Similarly, research might examine the consequences of breaking Facebook friendship rules. Argyle and Henderson (1984) suggest that friendships can dissolve when partners break friendship rules, yet this might not occur in a mediated venue such a Facebook. The largely asynchronous nature of Facebook allows users to interact and maintain friendships with little effort at their own convenience (Bryant & Marmo, 2010). Additionally, terminating a friendship by “defriending” someone is a potentially face threatening act should the friend discover that they were removed (Brody and Pena, 2010). Hence, Facebook users might find it easier and more polite to maintain Facebook connections with friends who break Facebook friendship rules. Conversely, most Facebook behavior is public to the extent that users broadcast their messages in ways that can be seen not only by their targeted friend but also by their entire network (e.g., wall posts and status posts). As a result, users might choose to terminate their Facebook relationship with someone who violates rules in a way that compromises the user’s image (e.g., negative self-consequence rules). Given these potentially divergent outcomes, future research should examine the relational consequences of breaking Facebook friendship rules.
Additionally, a dyadic approach could be fruitfully utilized by collecting data from both partners in a friendship and asking them to report on their own adherence to Facebook friendship rules, as well as their partner’s adherence. Future research might also extend the notion of Facebook interaction rules beyond the constraints of friendship. Family members, coworkers, romantic partners, and friends could demonstrate intriguing differences regarding their endorsement of Facebook interaction rules.
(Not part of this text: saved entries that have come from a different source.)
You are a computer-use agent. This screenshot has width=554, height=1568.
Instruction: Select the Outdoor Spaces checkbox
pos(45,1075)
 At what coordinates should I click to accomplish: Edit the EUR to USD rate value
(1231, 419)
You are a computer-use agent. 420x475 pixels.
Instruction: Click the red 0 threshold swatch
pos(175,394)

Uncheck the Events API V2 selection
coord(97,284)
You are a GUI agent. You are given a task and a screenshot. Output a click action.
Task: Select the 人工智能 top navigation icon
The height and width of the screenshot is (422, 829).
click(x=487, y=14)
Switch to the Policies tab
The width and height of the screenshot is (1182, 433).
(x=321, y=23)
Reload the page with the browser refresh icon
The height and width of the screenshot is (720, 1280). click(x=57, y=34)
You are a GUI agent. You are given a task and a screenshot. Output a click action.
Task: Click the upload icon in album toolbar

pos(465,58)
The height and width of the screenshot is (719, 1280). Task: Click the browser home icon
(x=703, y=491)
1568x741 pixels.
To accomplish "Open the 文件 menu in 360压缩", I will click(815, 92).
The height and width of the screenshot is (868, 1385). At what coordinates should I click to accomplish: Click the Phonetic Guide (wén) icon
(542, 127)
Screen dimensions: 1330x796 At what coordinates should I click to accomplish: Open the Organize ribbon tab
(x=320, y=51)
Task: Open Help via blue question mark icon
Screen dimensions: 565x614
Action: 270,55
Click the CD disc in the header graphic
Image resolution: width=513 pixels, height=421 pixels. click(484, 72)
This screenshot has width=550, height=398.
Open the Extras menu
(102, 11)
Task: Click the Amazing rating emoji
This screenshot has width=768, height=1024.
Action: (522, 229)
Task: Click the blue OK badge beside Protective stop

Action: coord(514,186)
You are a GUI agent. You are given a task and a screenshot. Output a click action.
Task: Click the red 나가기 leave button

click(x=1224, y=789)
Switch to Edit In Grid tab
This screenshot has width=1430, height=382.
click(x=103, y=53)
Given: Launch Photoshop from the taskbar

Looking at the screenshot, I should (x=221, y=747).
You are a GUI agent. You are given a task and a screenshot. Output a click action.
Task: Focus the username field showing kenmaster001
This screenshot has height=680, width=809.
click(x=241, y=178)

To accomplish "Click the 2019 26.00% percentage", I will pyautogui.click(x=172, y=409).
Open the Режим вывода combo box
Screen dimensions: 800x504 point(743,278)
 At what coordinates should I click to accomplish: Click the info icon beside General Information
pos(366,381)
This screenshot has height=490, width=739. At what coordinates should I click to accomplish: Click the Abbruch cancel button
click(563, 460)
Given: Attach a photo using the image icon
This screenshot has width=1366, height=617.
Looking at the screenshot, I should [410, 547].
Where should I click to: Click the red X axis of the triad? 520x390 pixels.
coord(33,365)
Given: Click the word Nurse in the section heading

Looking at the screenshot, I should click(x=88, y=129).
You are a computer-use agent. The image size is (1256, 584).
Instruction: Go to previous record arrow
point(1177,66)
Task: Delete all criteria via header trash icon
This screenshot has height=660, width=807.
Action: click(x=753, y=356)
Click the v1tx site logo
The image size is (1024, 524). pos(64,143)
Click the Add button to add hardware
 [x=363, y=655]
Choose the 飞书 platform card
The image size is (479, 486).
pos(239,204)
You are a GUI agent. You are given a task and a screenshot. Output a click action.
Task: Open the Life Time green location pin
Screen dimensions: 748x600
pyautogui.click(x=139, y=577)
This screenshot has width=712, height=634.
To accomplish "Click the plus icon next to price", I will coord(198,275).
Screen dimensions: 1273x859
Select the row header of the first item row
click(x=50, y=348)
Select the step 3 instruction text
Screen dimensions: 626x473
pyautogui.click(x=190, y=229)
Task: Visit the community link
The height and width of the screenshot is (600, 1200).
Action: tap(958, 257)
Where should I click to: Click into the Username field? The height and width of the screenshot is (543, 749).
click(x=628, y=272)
Finally, researchers should strive to consider the numerous variables that might affect the use of friendship rules both on and off of Facebook. The present study was exploratory in nature, so it is necessary to examine the concept of Facebook friendship rules within the larger context of relational variables such as biological sex (same-sex or opposite sex), length of relationship, long-distance or proximal relational nature, intimacy, commitment, trust, liking, and satisfaction. Kline and Stafford (2004) found that interaction rules were a salient predictor of trust, liking, and satisfaction in marriages, so similar efforts are necessary to determine if the Facebook rules developed in the present study can actually predict established relational outcomes. Connecting rules with specific outcomes would enable a greater understanding of the larger relational functions of Facebook friendship rules.
Conclusion
Friendship rules guide social behavior and help friends to identify and enact the behavioral obligations necessary to maintain their relationship. The present study suggests that social networking sites such as Facebook provide an intriguing venue in which relational behaviors are performed with the aid of a salient set of Facebook friendship rules. Although many rules appear to be salient for all friends, results suggest that users might possess different sets of Facebook rules for different types of Facebook friends. Although exploratory, the results of this study can serve as a starting point for future research regarding the subject of interaction rules as they manifest in the digital age.
Footnotes
Acknowledgements
The authors would like to thank Dr. Artemio Ramirez Jr. and numerous anonymous reviewers for their helpful feedback.
Funding
This research received no specific grant from any funding agency in the public, commercial, or not-for-profit sectors.